Capt Lightning said:


> I read in the news today that , according to the ONS (Office for National Statistics) that 1 in 25 people in England had Covid.  Of course this is just an extrapolation from a small number of tests, but still 1 in 25 sounds bad.
> 
> Hang on, would it sound as bad if they had said 4 in 100,  or 40 in 1000 ?   I get very cynical when looking at these figures.


I honestly believe that two years into this, which is where we stand shy of 1 month, almost everybody has had covid, and everybody else has been exposed without getting sick.


----------



## Capt Lightning (Jan 4, 2022)

Apparently up to one third of people in hospital in the UK  "with covid", are actually in hospital for other conditions, but have tested positive for covid  without showing any symptoms.


----------



## Alice November (Jan 4, 2022)

Capt Lightning said:


> Apparently up to one third of people in hospital in the UK  "with covid", are actually in hospital for other conditions, but have tested positive for covid  without showing any symptoms.


I had read that ot was two thirds were admitted for other ailments, then, after taking a required covid test they were found to be posititive for Covid.
So just imagine how many people have covid and do not even know it?
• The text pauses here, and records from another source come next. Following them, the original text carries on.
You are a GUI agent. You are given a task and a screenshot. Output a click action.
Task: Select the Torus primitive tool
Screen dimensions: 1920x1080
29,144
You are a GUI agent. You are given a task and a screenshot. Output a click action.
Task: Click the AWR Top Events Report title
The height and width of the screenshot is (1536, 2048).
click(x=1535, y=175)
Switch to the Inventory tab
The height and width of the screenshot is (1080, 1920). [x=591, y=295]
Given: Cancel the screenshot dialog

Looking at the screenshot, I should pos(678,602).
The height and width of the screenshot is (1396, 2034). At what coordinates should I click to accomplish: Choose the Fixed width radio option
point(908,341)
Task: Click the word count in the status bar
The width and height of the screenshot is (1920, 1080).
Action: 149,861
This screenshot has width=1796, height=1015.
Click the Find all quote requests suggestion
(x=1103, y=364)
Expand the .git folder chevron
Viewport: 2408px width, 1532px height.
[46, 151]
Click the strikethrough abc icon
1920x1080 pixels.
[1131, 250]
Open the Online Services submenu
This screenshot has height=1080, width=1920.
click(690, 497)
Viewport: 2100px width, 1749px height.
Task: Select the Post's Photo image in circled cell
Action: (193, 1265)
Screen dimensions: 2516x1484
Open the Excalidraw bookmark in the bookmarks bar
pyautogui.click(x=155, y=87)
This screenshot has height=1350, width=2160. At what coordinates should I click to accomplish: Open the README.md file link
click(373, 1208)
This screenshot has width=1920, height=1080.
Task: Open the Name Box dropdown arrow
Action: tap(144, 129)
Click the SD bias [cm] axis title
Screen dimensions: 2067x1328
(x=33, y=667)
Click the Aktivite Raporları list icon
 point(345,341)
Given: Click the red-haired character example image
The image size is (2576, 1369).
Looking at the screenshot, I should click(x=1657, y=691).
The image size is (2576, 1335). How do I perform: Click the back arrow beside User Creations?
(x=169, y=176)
I like having the numbers. I think it might be important in how a person reads them and uses them though.


----------



## helenbacque (Jan 4, 2022)

Aunt Bea said:


> I only pay attention to the actual hospitalizations, intensive care, and death statistics.
> 
> In my area approx. 80-85% of the folks in those three categories are unvaccinated and the numbers are increasing.
> 
> ...


I agree.  The only important numbers are hospitalizations, intensive care and deaths and, in time, permanent after effects.  It is still too new to document what permanent damage has been done.


----------



## Mike (Jan 4, 2022)

Capt Lightning said:


> Apparently up to one third of people in hospital in the UK  "with covid", are actually in hospital for other conditions, but have tested positive for covid  without showing any symptoms.


This was on the news this evening, they were tested after being
admitted and found to have Covid.

The figures of people in hospital with Covid are flawed, to a certain
extent, because they didn't have to go to hospital because of Covid.

I think that if they split the numbers of who went because they had
as opposed to those who were there with something else first, we
might see the "Light at the End of the Tunnel".

The admissions because of Covid will be very small.

Mike.


----------